J’ai consacré une partie de mon cours de Critique des sources, cet automne, à demander aux étudiants de produire eux-mêmes une théorie du complot. Il ne faut pas se tromper de diagnostic, l’essentiel de l’irrationnel procède, non de mensonges ou d’erreurs de raisonnement mais bien de pathologie de la vraisemblance. En effet le besoin collectif de donner du sens est récupéré par les conspirationnistes qui récupèrent des émotions épidictiques et les font passer pour factuelles. L’exercice se terminait par une explication de ce que les étudiants avaient produit. Leurs résultats se situaient dans une moyenne plutôt élevée, preuve de leur imagination et du plaisir cognitif retrouvé de construire de la vraisemblance. Ils ont saisi la différence entre fiction et illusion, entre réalité et fiction.

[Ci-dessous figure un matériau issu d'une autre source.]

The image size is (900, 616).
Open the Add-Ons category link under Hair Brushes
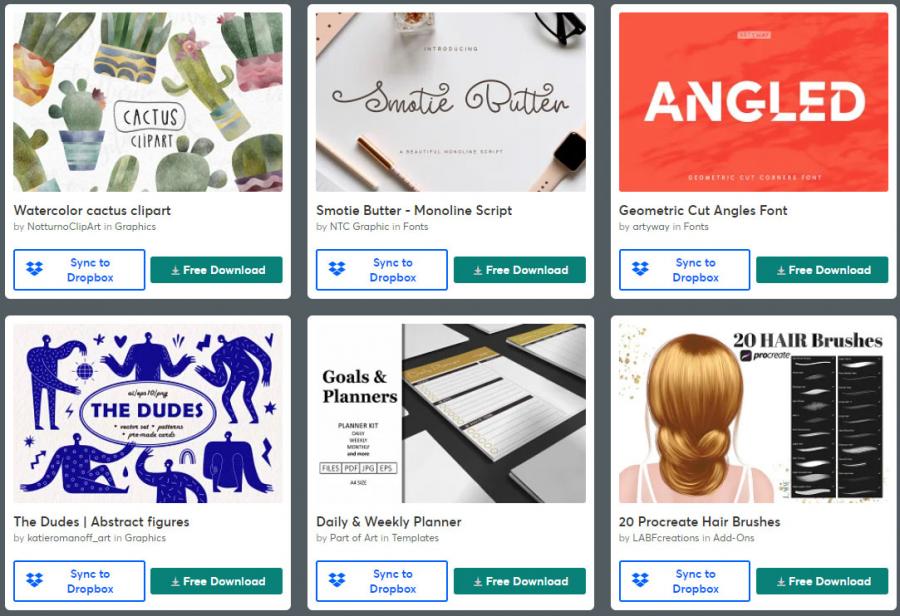734,538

À vous écouter, nous comprenons en quoi apprendre à pratiquer les changements de point de vue, à gagner en hauteur de vue, à réconcilier raison, émotion, intuition dans une rationalité complète aiguisent notre capacité à affronter le réel, a fortiori dans un contexte inédit, qui nous a tous pris de court, celui d’une pandémie et d’une crise majeure. La question de la clairvoyance est au cœur du débat actuel et les prophètes sont légion ! « Une société a les prophètes qu’elle mérite », soulignez-vous avec une ironie un rien désenchantée. Comment s’en sortir si ce n’est avec les ressources de la rhétorique ?

La crise de la Covid-19 incarne tous les défis possibles pour l’exercice du regard. Elle révèle l’obsolescence du cadre dans lequel nous pensions la société. Si nous n’avons pas une représentation claire du passé, on ne peut penser ni le présent ni l’avenir !

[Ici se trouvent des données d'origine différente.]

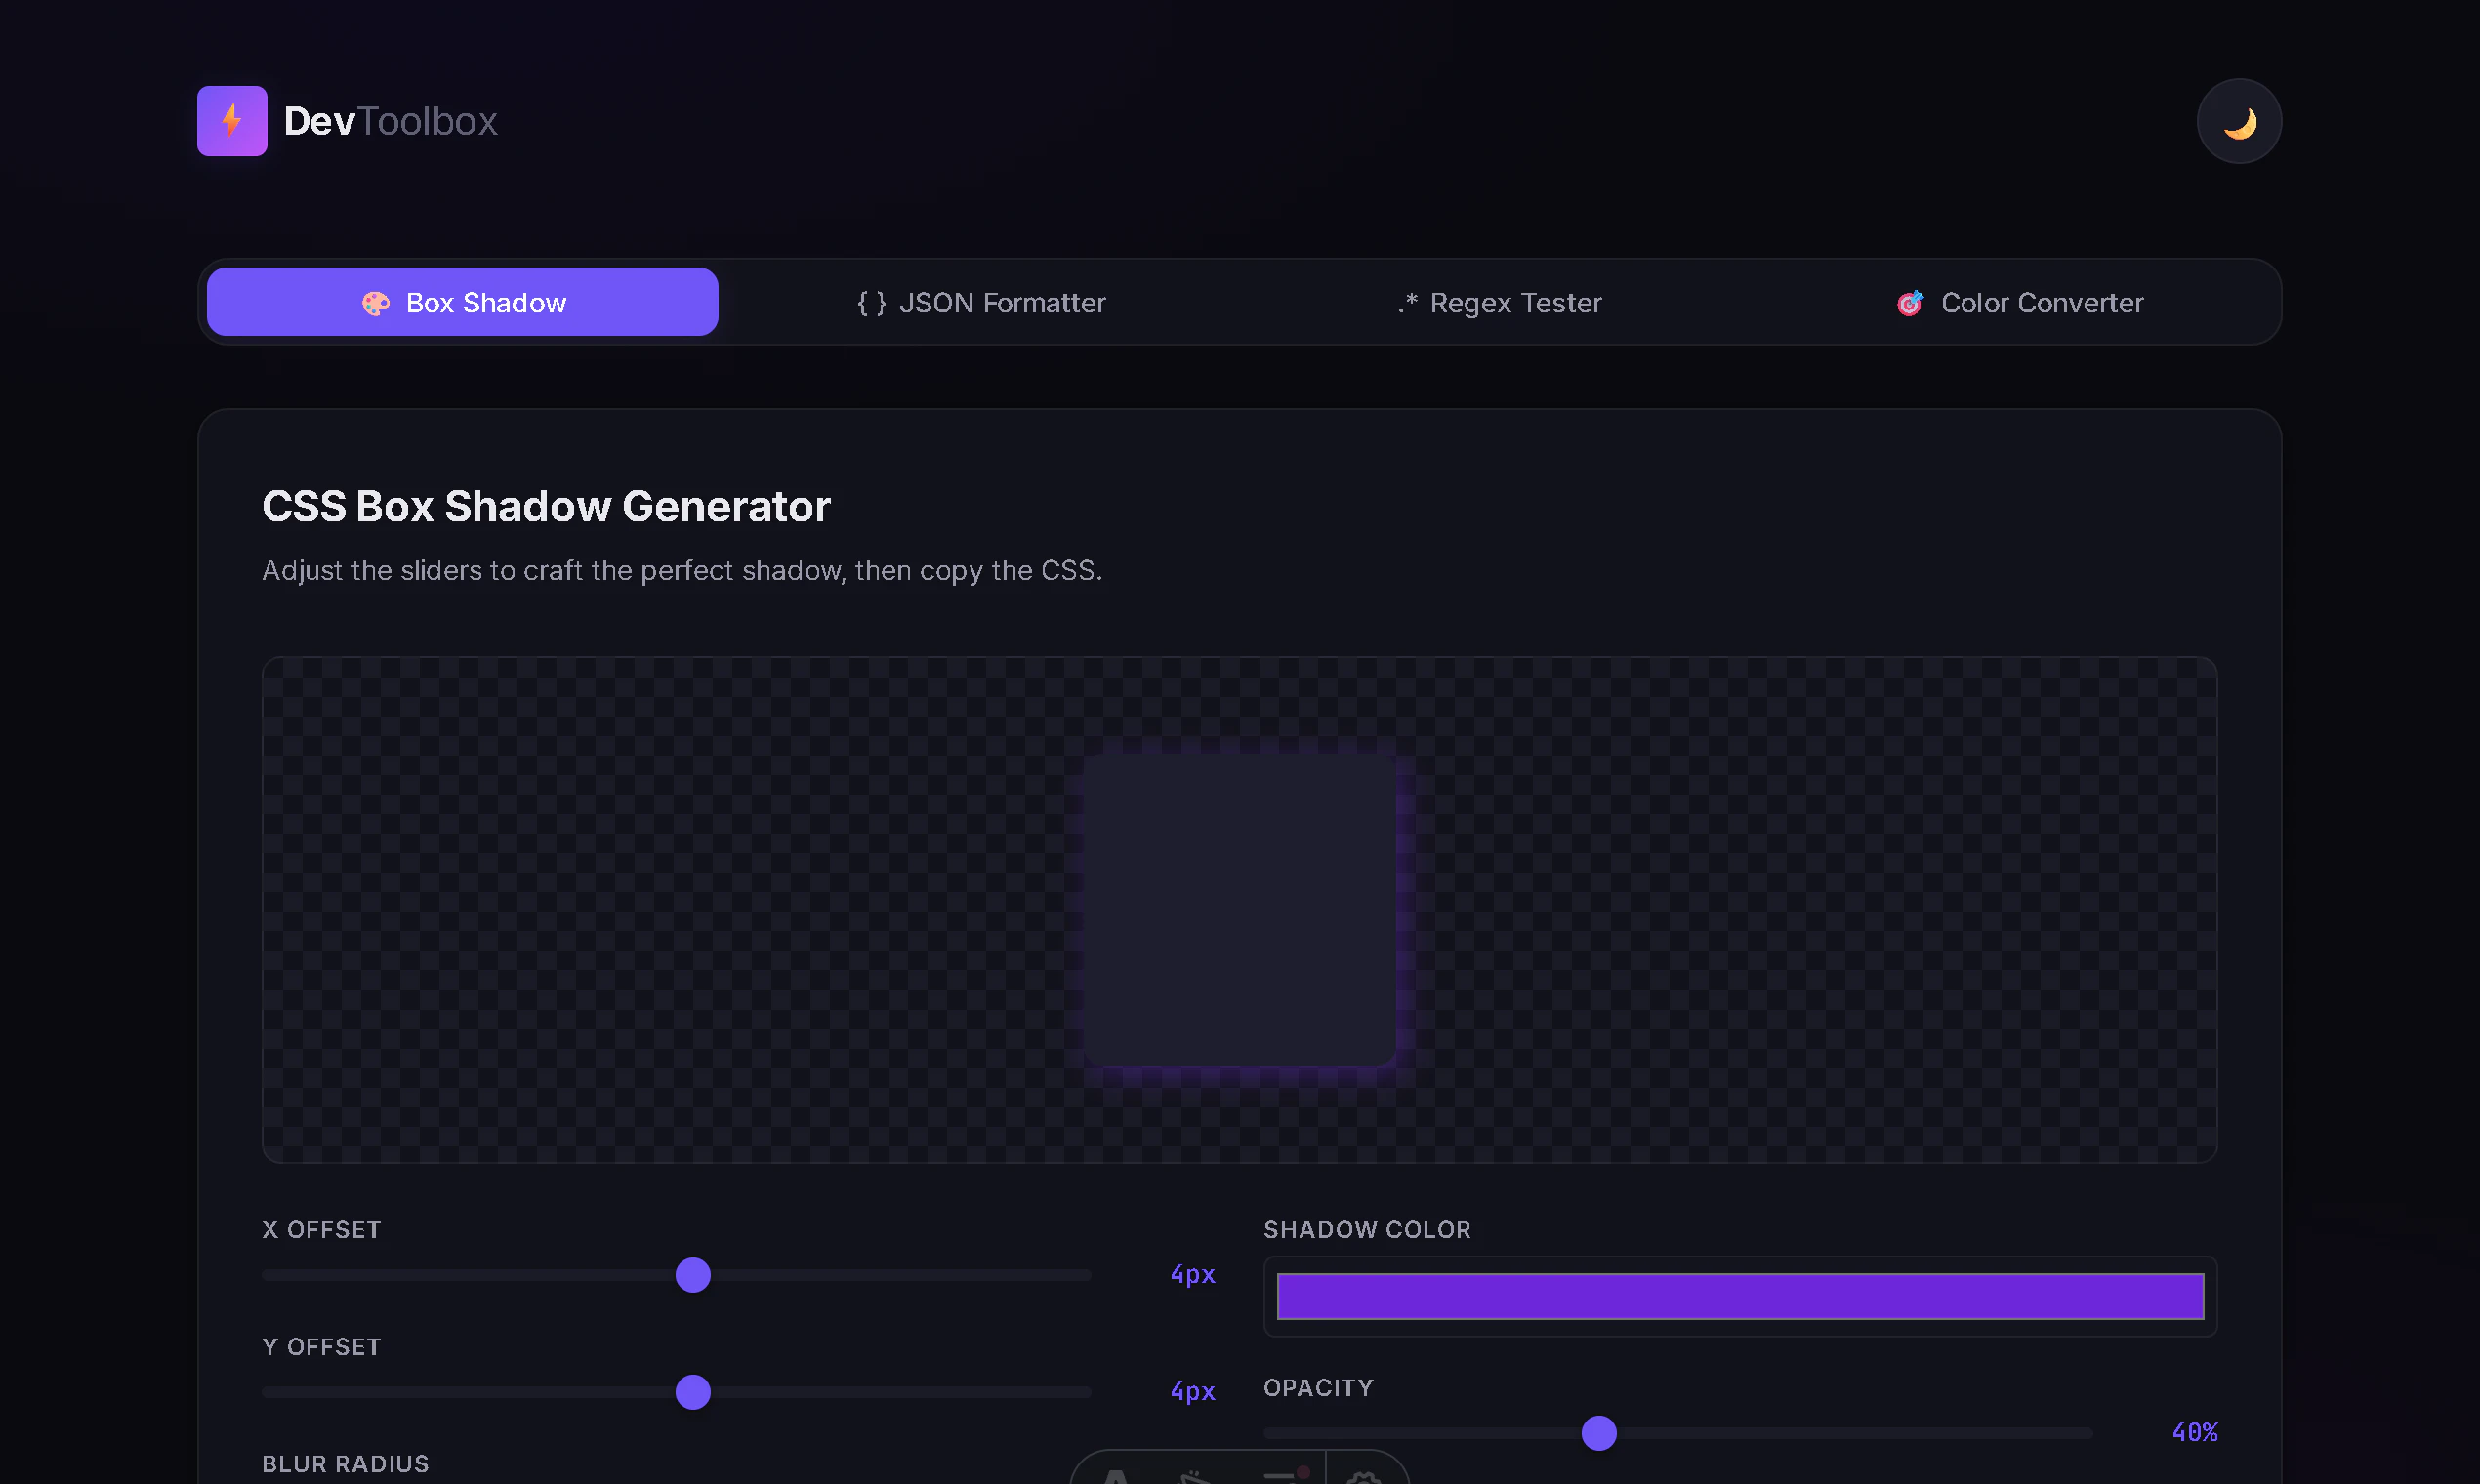
Task: Click the right end of X Offset track
Action: point(1084,1275)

Nous payons une succession de sidérations (1945, 2001, 2015...), on n’a pas trouvé de modèles, de repères pour comprendre et cela fait un peu beaucoup ! Du coup ce sont des gourous, des messies, des prophètes douteux qui émergent et mettent en scène une clairvoyance.

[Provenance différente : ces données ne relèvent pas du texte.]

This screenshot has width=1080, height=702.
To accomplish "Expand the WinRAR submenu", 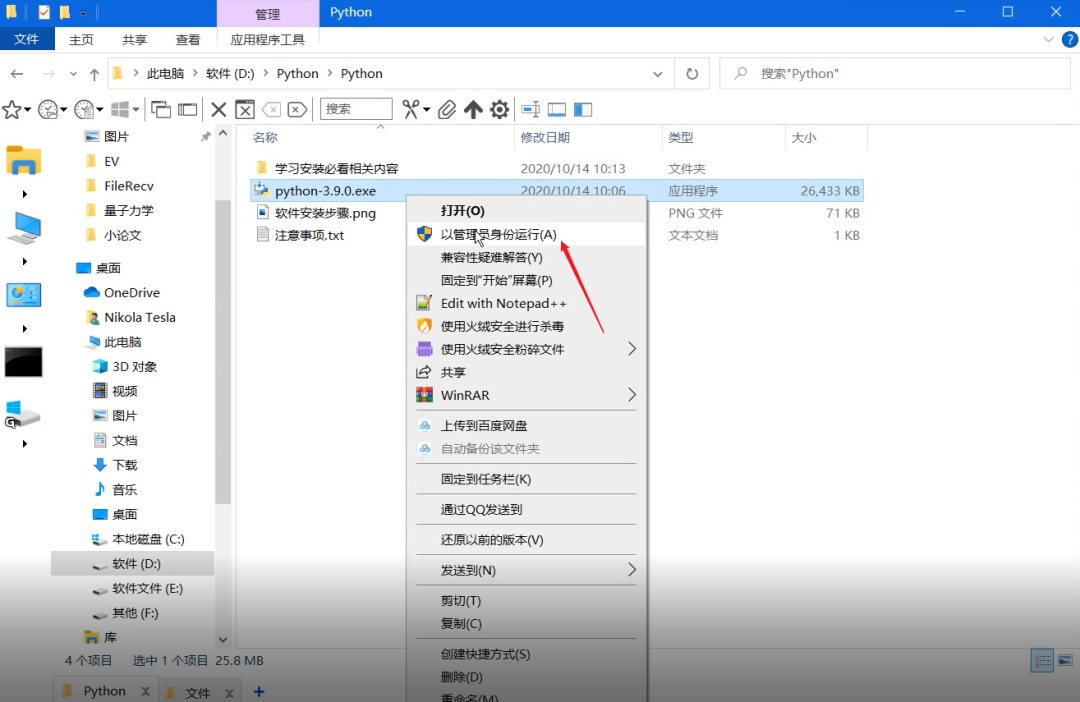I will click(631, 395).
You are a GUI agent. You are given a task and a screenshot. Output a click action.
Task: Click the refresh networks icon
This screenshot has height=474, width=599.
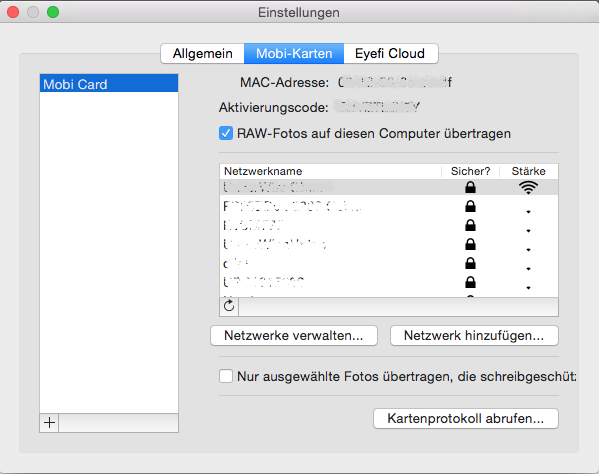[x=229, y=306]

La solution passe d’abord par la sérénité à retrouver, à accepter l’incertitude, à devoir ajuster la longue vue. Et puis, au sortir du brouillard, il faut remettre en marche la machine de la vraie clairvoyance. On peut exercer son besoin de vraisemblance en se nourrissant de récits de crises qui finissent bien, récupérer la confiance. Paul Celan que j’ai étudié souligne l’articulation idéale entre l’épreuve de la lucidité et la force de l’imagination. C’est une façon de se débarrasser des pathologies du regard en libérant l’imagination et renouer avec les outils rhétoriques.

La formule « une société a les prophètes qu’elle mérite » fait écho à cette injonction à se retrousser les manches et à assumer nos responsabilités. Nous avons eu des figures à la Mandela, aujourd’hui nous venons d’avoir Trump ! On en revient à la « Fortune morale », nous méritons notre sort parce que nous avons été séduits par le post-modernisme.

Pour aider à la décision politique, il faut penser ce qui se passe, interpréter des indices, endosser le partage des responsabilités en remettant au goût du jour les fonctions citoyennes. La rhétorique joue alors pleinement son rôle de garde-fou.